Seamounts are volcanic hills or plateaus formed by extrusion of lava onto the seafloor in places where plates of oceanic lithosphere override hot areas in the mantle near divergent plate tectonic boundaries called mid-ocean ridges , and over localized intraplate mantle upwellings called hot spots. Most seamounts never grow tall enough to become islands, but some very large ocean-floor volcanoes, particularly those above well-established hotspots , emerge above sea level before plate motion removes them from their magmatic sources. The Hawaiian Islands and Iceland are examples of oceanic islands created by vigorous hot spot volcanism.

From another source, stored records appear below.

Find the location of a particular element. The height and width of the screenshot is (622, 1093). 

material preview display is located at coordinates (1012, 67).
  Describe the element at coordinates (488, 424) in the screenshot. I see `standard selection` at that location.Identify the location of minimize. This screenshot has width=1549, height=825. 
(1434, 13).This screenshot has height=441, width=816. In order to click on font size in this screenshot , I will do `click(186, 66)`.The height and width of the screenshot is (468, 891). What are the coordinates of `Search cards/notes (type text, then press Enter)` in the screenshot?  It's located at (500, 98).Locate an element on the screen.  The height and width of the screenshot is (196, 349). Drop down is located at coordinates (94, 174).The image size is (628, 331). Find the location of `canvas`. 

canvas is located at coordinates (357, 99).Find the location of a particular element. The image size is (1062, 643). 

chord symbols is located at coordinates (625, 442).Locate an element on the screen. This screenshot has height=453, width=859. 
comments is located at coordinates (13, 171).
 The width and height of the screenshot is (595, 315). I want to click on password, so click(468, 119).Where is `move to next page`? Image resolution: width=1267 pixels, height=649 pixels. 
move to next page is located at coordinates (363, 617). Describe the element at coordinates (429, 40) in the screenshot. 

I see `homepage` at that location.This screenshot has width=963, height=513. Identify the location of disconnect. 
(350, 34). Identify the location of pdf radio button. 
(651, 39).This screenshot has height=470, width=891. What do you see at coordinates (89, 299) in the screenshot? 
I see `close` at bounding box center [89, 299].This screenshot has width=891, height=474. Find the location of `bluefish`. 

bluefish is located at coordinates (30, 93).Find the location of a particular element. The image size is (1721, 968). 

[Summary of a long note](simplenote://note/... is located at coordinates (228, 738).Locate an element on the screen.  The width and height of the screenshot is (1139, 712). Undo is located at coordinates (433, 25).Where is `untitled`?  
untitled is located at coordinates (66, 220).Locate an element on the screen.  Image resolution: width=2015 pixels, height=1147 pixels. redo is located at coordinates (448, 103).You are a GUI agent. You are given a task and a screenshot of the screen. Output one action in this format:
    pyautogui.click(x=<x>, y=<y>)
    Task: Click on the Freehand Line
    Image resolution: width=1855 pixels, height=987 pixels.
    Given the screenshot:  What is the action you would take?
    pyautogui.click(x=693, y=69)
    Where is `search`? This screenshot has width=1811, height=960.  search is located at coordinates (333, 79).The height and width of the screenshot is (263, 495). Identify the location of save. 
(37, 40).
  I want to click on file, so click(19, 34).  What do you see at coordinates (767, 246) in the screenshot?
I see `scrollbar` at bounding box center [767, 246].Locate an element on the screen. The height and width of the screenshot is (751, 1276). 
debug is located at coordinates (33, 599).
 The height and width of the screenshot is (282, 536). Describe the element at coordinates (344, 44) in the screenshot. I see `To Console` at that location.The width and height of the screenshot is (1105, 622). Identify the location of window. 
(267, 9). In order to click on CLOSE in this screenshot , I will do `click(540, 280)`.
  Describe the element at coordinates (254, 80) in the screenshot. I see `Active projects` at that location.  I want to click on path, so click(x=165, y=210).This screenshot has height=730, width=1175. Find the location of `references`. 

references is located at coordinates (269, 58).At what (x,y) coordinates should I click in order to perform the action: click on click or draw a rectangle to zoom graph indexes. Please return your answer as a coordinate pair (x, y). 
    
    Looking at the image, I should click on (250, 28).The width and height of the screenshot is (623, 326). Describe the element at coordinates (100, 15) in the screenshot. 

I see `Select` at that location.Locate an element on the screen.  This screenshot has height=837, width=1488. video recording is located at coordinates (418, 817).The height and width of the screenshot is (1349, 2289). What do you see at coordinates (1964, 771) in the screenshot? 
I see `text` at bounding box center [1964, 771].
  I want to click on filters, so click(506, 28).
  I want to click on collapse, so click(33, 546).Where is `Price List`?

After growth and emergence, large volcanic islands evolve through several stages of decline and submergence. The weight of a cooling volcanic construction depresses the lithosphere into an underlying plastic layer of the mantle called the asthenosphere . When volcanic activity ceases or slows, the rate of depression, or isostatic subsidence, outpaces the rate of volcanic construction, and the island sinks. Wave erosion cuts a bench encircling the declining island, and carbonate organisms, including corals, construct a ring of shallow-water carbonate rocks around it. As subsidence and erosion continue, the peak of the extinct volcano is planed off, and a carbonate lagoon fills the flat wave-cut surface creating an atoll. Eventually, the atoll sinks below the biologically productive photic zone, and carbonate production ceases. Most tropical guyots have a carbonate cap, while most high-latitude guyots do not. Once the guyot has fully cooled, it reaches a state of isostatic equilibrium and stops subsiding. Plate motion then carries the guyot passively toward a subduction zone where it will eventually accrete to a continental margin or subduct into the mantle.